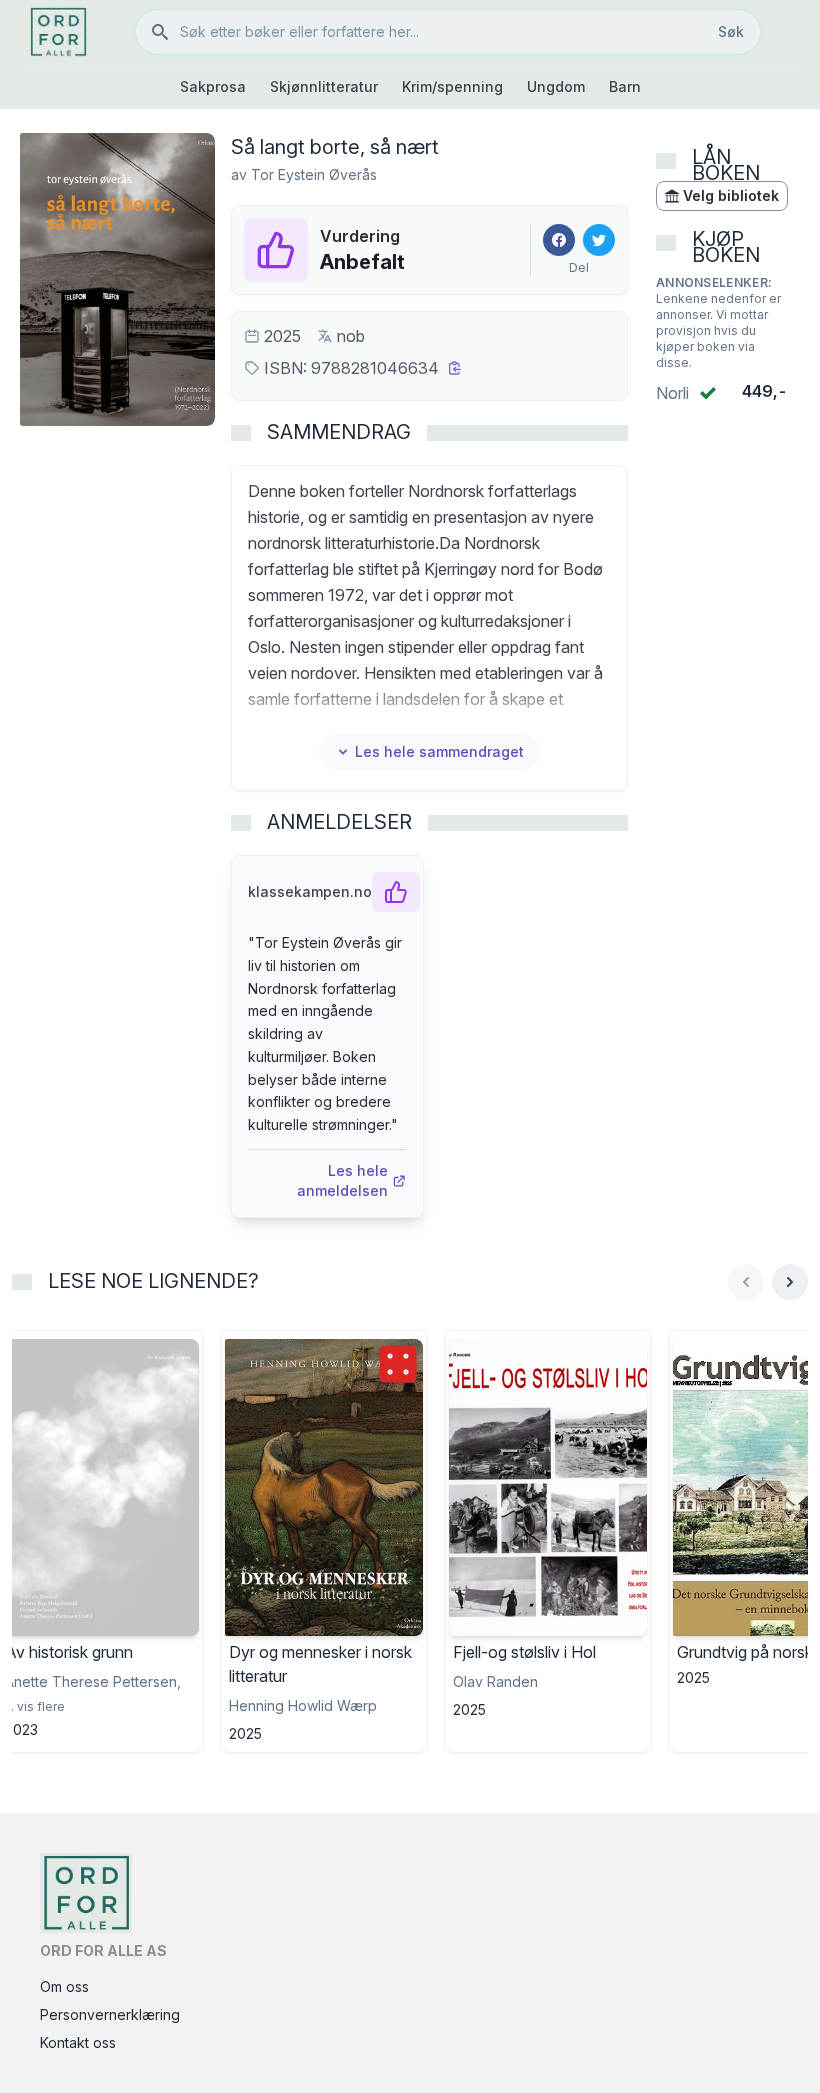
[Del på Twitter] (599, 240)
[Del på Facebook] (559, 240)
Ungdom (556, 86)
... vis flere (35, 1706)
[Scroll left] (746, 1282)
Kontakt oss (78, 2042)
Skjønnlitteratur (324, 86)
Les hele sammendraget (439, 751)
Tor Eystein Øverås (314, 174)
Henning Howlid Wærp (303, 1705)
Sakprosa (213, 86)
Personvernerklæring (110, 2014)
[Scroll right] (790, 1282)
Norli (672, 393)
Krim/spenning (452, 86)
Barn (625, 86)
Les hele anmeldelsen (342, 1180)
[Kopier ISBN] (455, 368)
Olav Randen (495, 1681)
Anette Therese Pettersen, (93, 1681)
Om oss (64, 1986)
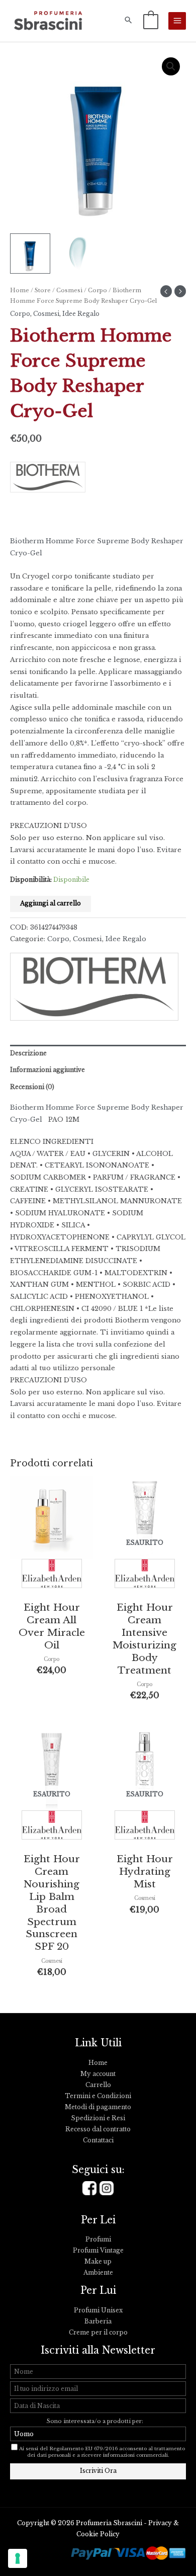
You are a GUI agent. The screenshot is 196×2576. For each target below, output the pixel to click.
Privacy (160, 2523)
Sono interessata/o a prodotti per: (96, 2421)
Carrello (98, 2085)
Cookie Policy (98, 2534)
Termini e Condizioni (98, 2096)
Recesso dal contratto (98, 2129)
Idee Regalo (81, 313)
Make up (98, 2261)
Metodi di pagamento (98, 2107)
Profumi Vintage (98, 2250)
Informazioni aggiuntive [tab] (47, 1069)
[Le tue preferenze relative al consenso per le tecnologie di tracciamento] (17, 2558)
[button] (128, 21)
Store (43, 290)
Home (19, 290)
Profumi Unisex (98, 2310)
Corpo (97, 290)
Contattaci (98, 2140)
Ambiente (98, 2272)
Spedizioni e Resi (98, 2118)
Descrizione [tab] (28, 1053)
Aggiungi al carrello (50, 903)
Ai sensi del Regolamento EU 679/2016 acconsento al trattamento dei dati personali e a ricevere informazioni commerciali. (102, 2452)
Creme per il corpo (98, 2332)
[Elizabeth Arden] (52, 1576)
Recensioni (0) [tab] (32, 1087)
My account (98, 2074)
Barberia (98, 2321)
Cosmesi (69, 290)
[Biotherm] (51, 480)
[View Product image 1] (30, 253)
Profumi (98, 2239)
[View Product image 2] (78, 253)
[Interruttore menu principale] (177, 21)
# # # #
Exercise » Pictures stay out; copy every entry above exactly.

Result of this exercise »
[Del på Twitter] (599, 240)
[Del på Facebook] (559, 240)
Ungdom (556, 86)
... vis flere (35, 1706)
[Scroll left] (746, 1282)
Kontakt oss (78, 2042)
Skjønnlitteratur (324, 86)
Les hele sammendraget (439, 751)
Tor Eystein Øverås (314, 174)
Henning Howlid Wærp (303, 1705)
Sakprosa (213, 86)
Personvernerklæring (110, 2014)
[Scroll right] (790, 1282)
Norli (672, 393)
Krim/spenning (452, 86)
Barn (625, 86)
Les hele anmeldelsen (342, 1180)
[Kopier ISBN] (455, 368)
Olav Randen (495, 1681)
Anette Therese Pettersen, (93, 1681)
Om oss (64, 1986)
You are a GUI agent. The screenshot is 196×2576. For each target below, output the pixel to click.
Privacy (160, 2523)
Sono interessata/o a prodotti per: (96, 2421)
Carrello (98, 2085)
Cookie Policy (98, 2534)
Termini e Condizioni (98, 2096)
Recesso dal contratto (98, 2129)
Idee Regalo (81, 313)
Make up (98, 2261)
Metodi di pagamento (98, 2107)
Profumi Vintage (98, 2250)
Informazioni aggiuntive [tab] (47, 1069)
[Le tue preferenze relative al consenso per le tecnologie di tracciamento] (17, 2558)
[button] (128, 21)
Store (43, 290)
Home (19, 290)
Profumi Unisex (98, 2310)
Corpo (97, 290)
Contattaci (98, 2140)
Ambiente (98, 2272)
Spedizioni e Resi (98, 2118)
Descrizione [tab] (28, 1053)
Aggiungi al carrello (50, 903)
Ai sensi del Regolamento EU 679/2016 acconsento al trattamento dei dati personali e a ricevere informazioni commerciali. (102, 2452)
Creme per il corpo (98, 2332)
[Elizabeth Arden] (52, 1576)
Recensioni (0) [tab] (32, 1087)
My account (98, 2074)
Barberia (98, 2321)
Cosmesi (69, 290)
[Biotherm] (51, 480)
[View Product image 1] (30, 253)
Profumi (98, 2239)
[View Product image 2] (78, 253)
[Interruttore menu principale] (177, 21)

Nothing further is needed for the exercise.